3 Korban Banjir Ditemukan, Sudah 216 Korban Jiwa di Aceh Utara

- Penemuan 3 korban meninggal dunia akibat banjir besar di Aceh Utara
- Jumlah korban jiwa meningkat menjadi 1.157 orang, dengan 165 orang masih dinyatakan hilang
- Jumlah pengungsi mencapai 380.360 jiwa, dengan wilayah terbanyak di Aceh sebanyak 356.655 jiwa
Medan, IDN Times- Badan Nasional Penanggulangan Bencana (BNPB) kembali mengonfirmasi penemuan tiga korban meninggal dunia akibat banjir besar yang melanda sejumlah wilayah di Kabupaten Aceh Utara. Dengan temuan terbaru ini, jumlah korban jiwa meninggal dunia akibat rangkaian bencana di Sumatra meningkat dari 1.154 menjadi 1.157 orang.
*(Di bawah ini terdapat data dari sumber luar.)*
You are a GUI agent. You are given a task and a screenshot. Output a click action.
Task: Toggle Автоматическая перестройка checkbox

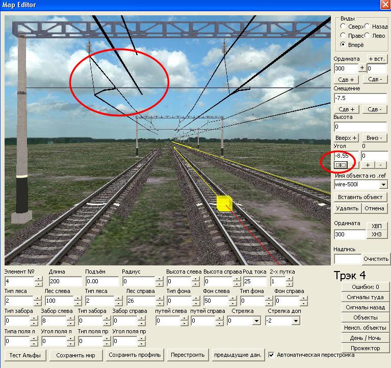point(272,355)
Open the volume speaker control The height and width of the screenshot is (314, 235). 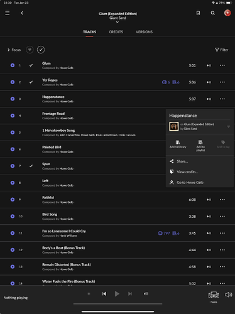tap(228, 295)
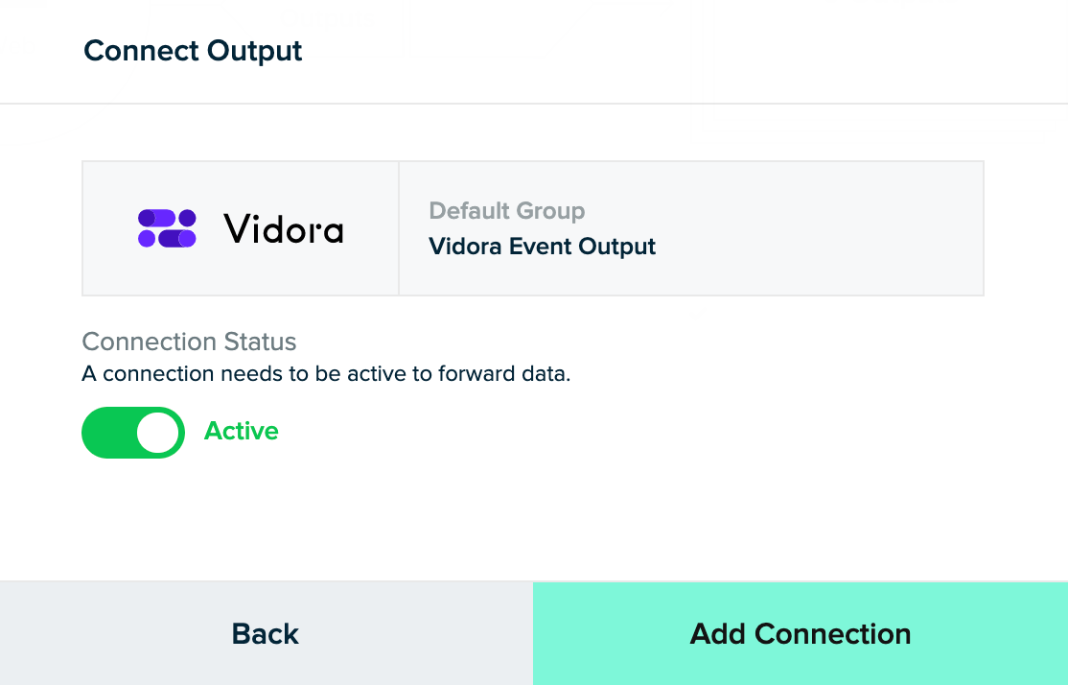Click the output details panel
Viewport: 1068px width, 685px height.
coord(691,228)
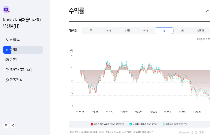The width and height of the screenshot is (212, 135).
Task: Select the 1주 period tab
Action: pyautogui.click(x=91, y=31)
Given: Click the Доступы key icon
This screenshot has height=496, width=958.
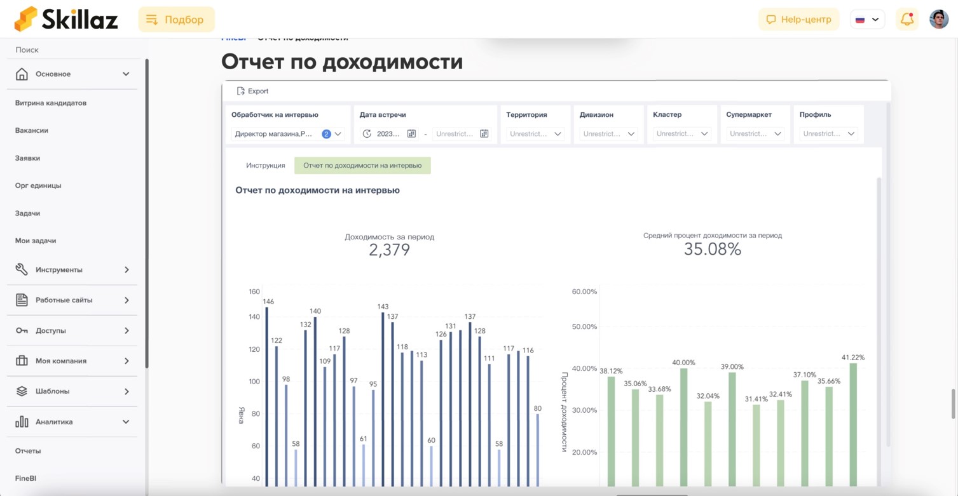Looking at the screenshot, I should click(x=21, y=330).
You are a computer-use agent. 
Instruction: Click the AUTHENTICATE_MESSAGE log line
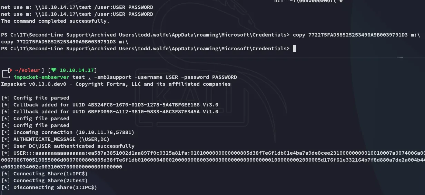coord(61,139)
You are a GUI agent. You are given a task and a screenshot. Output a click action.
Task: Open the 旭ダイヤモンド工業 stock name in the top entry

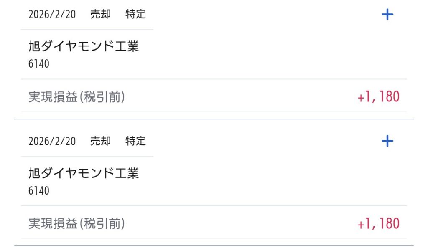tap(84, 46)
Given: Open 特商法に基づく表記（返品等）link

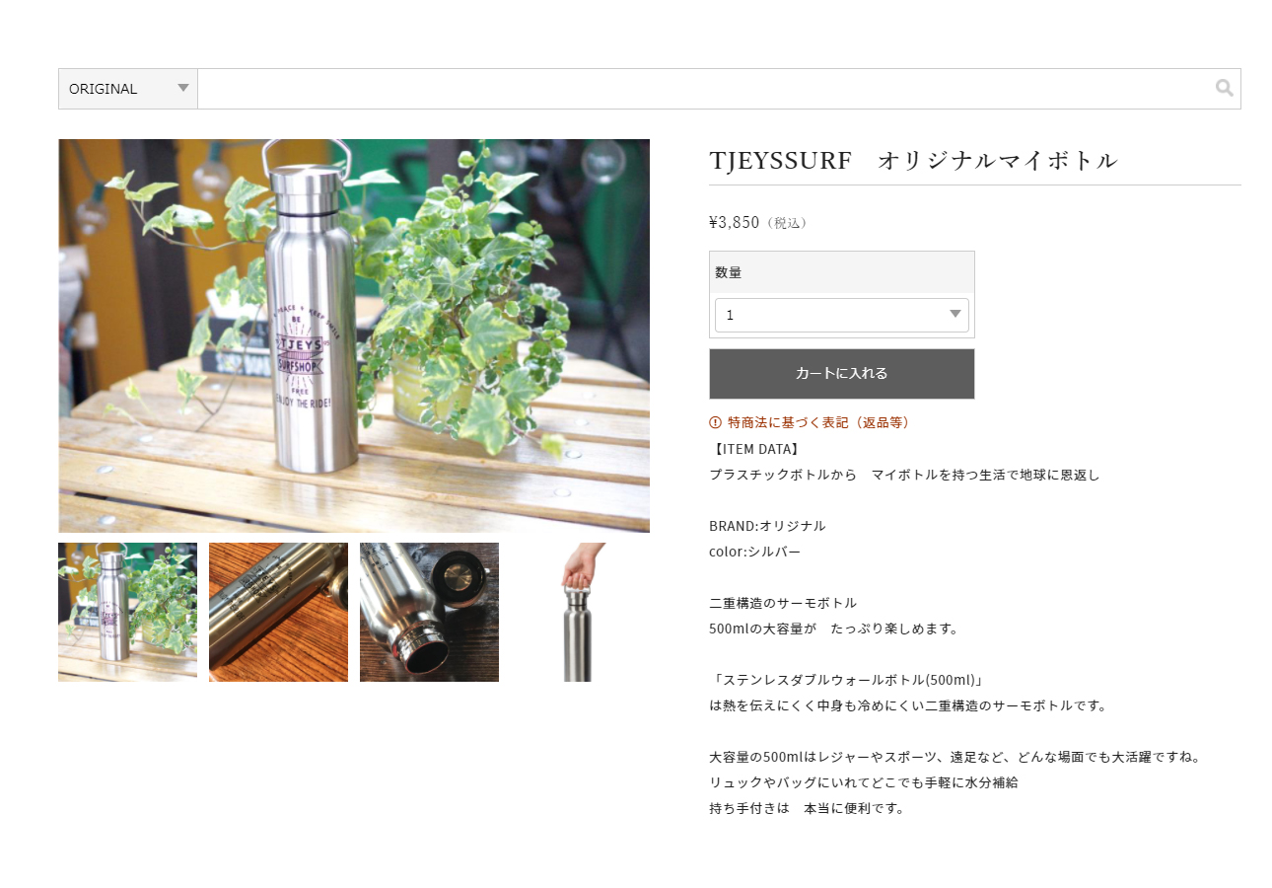Looking at the screenshot, I should [x=819, y=422].
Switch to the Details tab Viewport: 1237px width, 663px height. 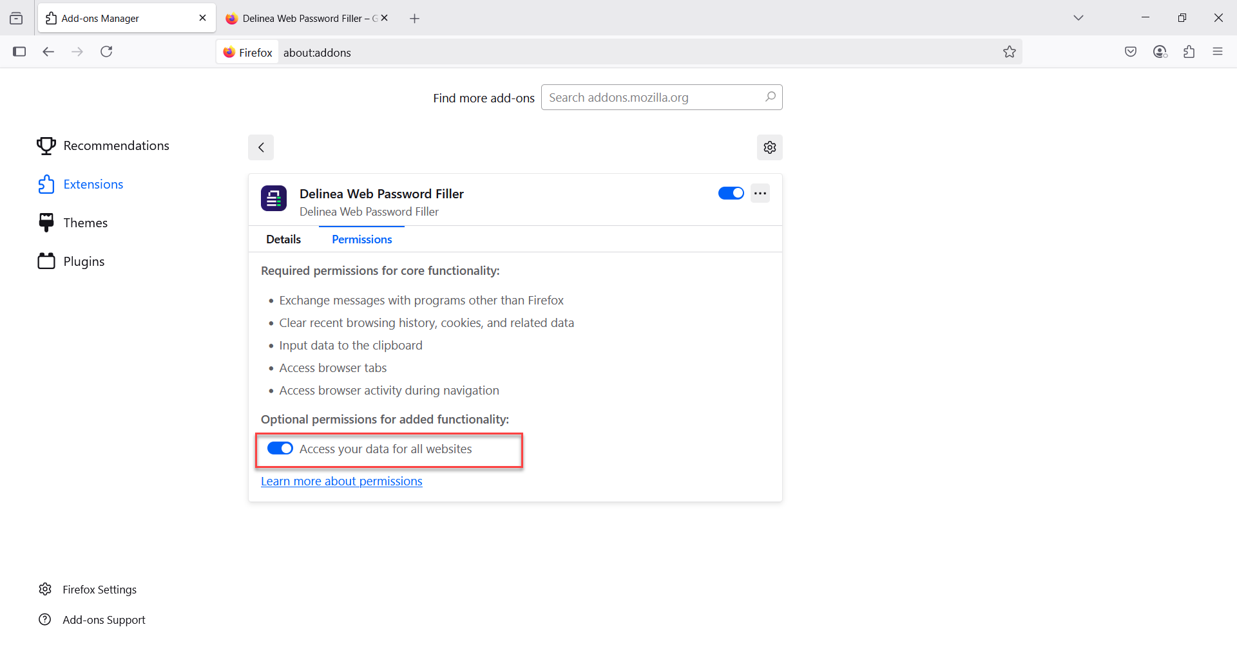[x=283, y=239]
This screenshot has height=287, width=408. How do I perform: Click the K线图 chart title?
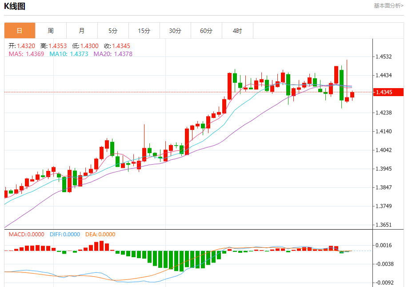15,6
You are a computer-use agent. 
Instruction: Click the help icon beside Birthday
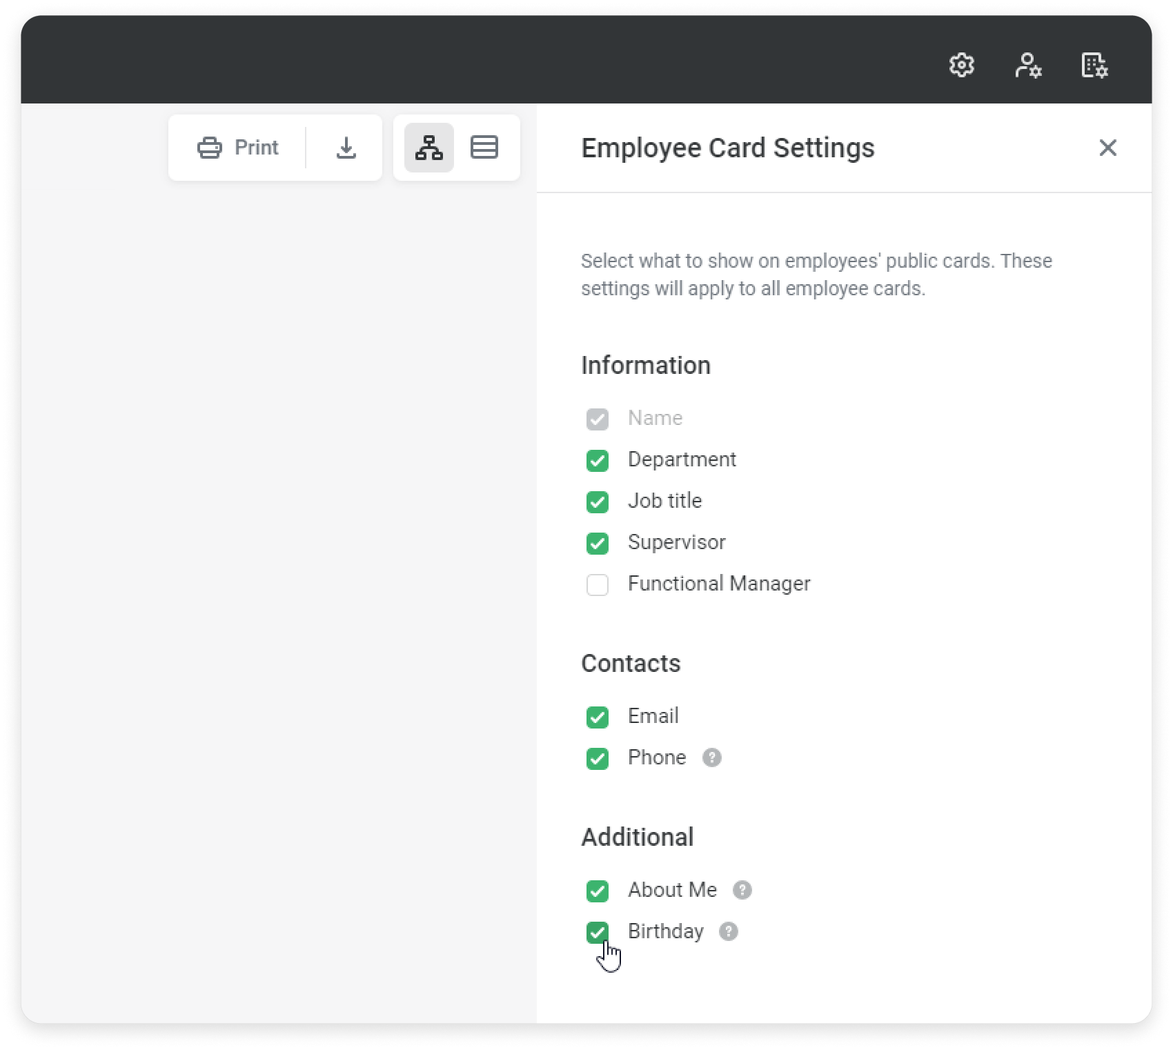[x=729, y=931]
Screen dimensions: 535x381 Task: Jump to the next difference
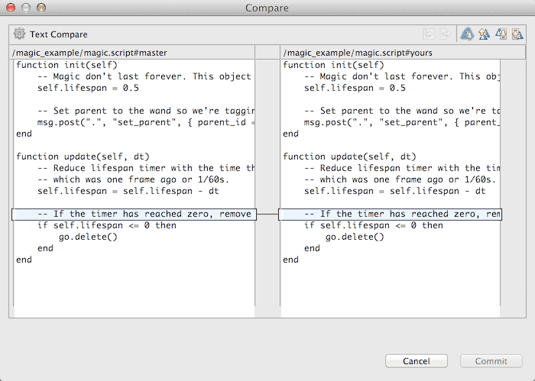pyautogui.click(x=466, y=34)
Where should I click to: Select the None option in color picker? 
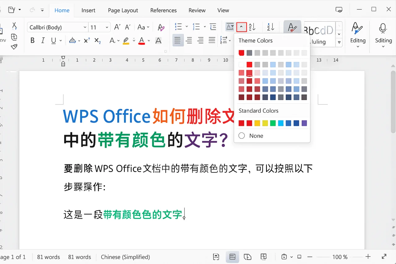pos(256,136)
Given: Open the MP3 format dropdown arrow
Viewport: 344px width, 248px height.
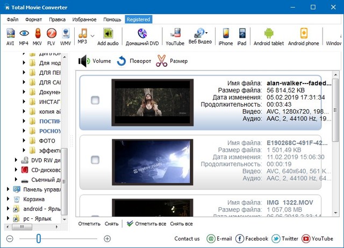Looking at the screenshot, I should (x=92, y=36).
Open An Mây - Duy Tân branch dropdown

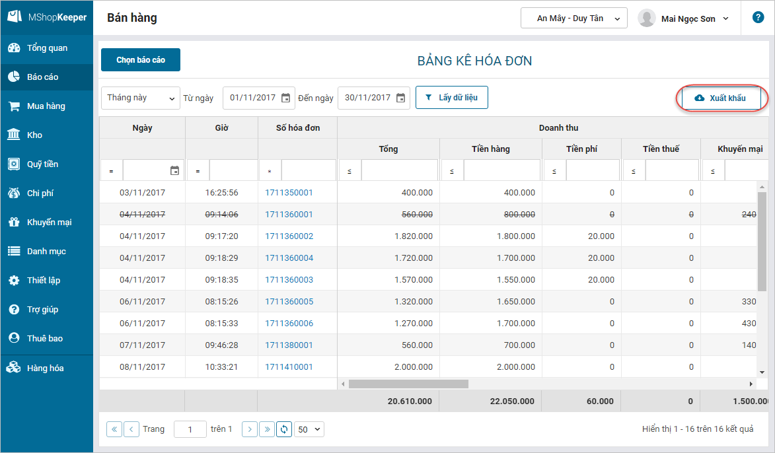pos(573,18)
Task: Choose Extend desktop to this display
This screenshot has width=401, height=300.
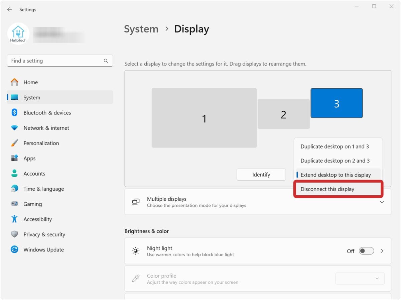Action: (x=336, y=175)
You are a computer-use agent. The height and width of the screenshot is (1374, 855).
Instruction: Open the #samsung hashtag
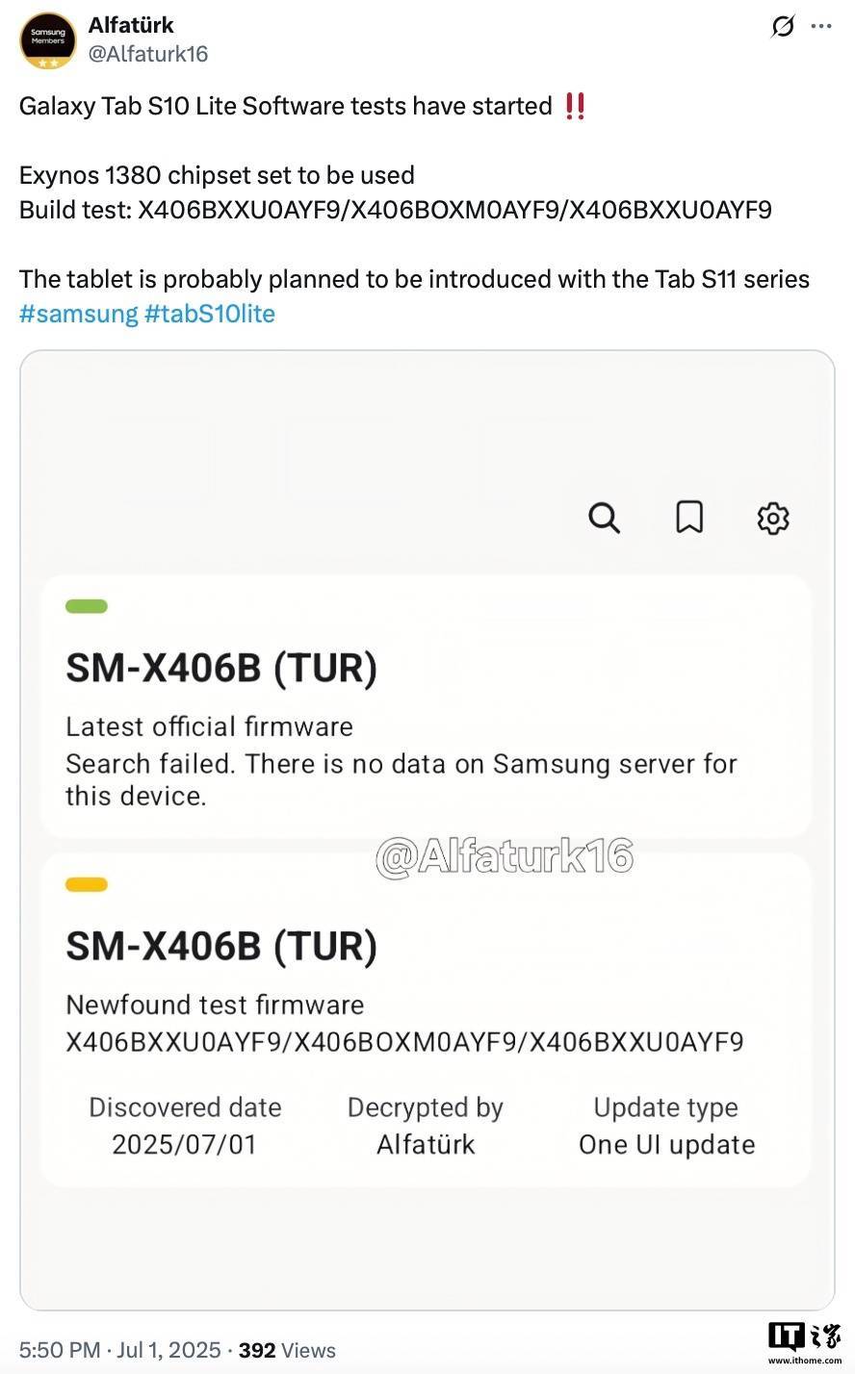click(x=79, y=314)
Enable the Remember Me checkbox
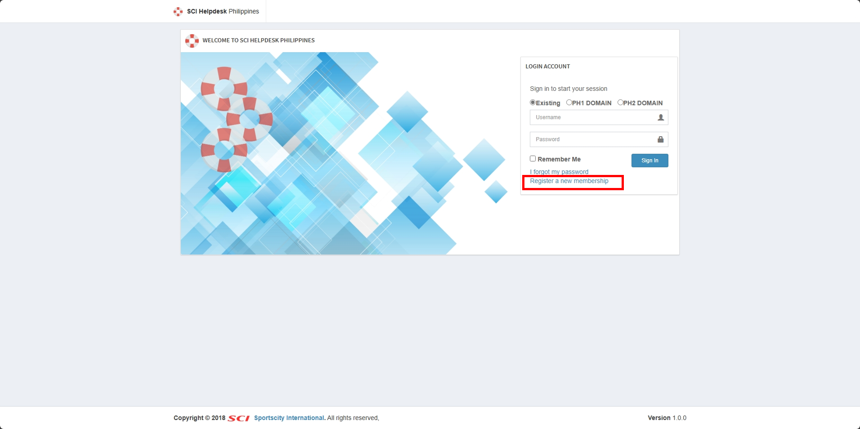860x429 pixels. pyautogui.click(x=533, y=159)
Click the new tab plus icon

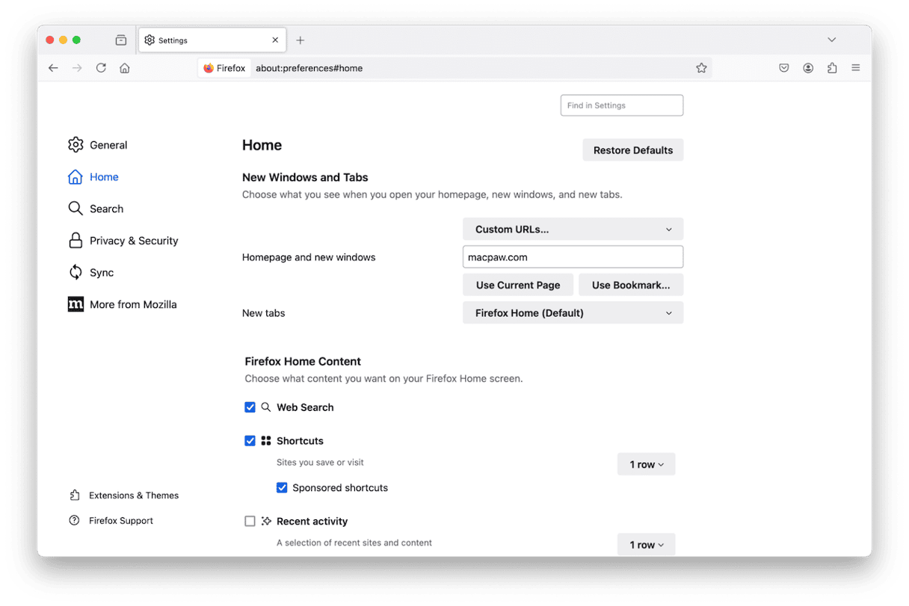click(301, 40)
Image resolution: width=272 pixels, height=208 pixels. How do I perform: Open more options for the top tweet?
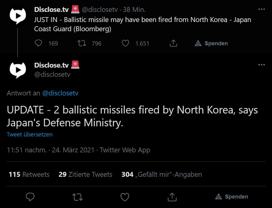tap(262, 9)
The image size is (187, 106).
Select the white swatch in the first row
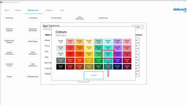click(61, 41)
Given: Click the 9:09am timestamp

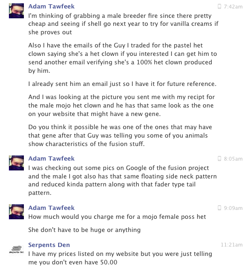Looking at the screenshot, I should [233, 208].
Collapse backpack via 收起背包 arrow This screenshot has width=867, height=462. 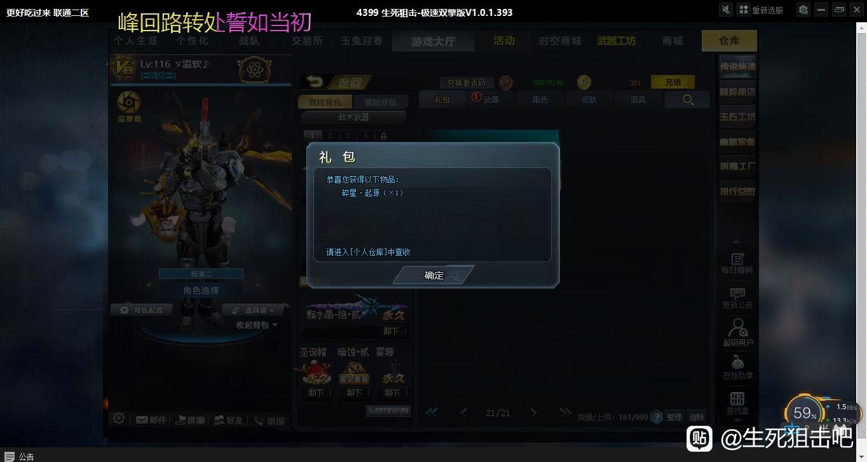(x=257, y=325)
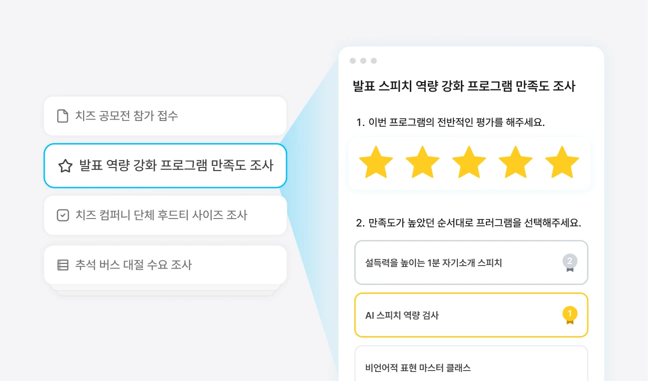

Kepala Pusat Data, Informasi, dan Komunikasi Kebencanaan BNPB, Abdul Muhari, menyampaikan bahwa proses pencarian dan pertolongan masih terus berlangsung di tiga provinsi terdampak. Hingga saat ini, tercatat 165 orang masih dinyatakan hilang dan masuk dalam daftar pencarian orang (DPO).
“Operasi pencarian masih terus kami lakukan agar jumlah korban yang belum ditemukan dapat ditekan seminimal mungkin,” ujar Abdul Muhari dalam konferensi pers penanganan bencana, Kamis (1/1/2026).
BNPB juga mencatat dampak bencana masih dirasakan luas oleh masyarakat. Jumlah pengungsi hingga kini mencapai 380.360 jiwa, dengan konsentrasi terbesar berada di Provinsi Aceh sebanyak 356.655 jiwa. Sementara itu, di Sumatra Utara tercatat 13.770 jiwa mengungsi dan di Sumatra Barat sebanyak 9.935 jiwa.
Di Aceh, Kabupaten Aceh Utara menjadi wilayah dengan jumlah korban meninggal terbanyak, yakni 216 jiwa. Angka tersebut disusul Kabupaten Aceh Tamiang dengan 101 jiwa, Aceh Timur 57 jiwa, serta Kabupaten Bireuen 40 jiwa.
Sampai saat ini 31 orang mash dinyatakan hilang di Provinsi Aceh. Sebanyak 14 di antaranya dari Kabupaten Bener Meriah. Tim SAR sudah menurunkan 3 anjing pelacak unit K9 untuk mencari korban.
Tim gabungan dari berbagai unsur hingga kini terus mengintensifkan pencarian di sejumlah titik terdampak, meski menghadapi tantangan medan dan kondisi cuaca.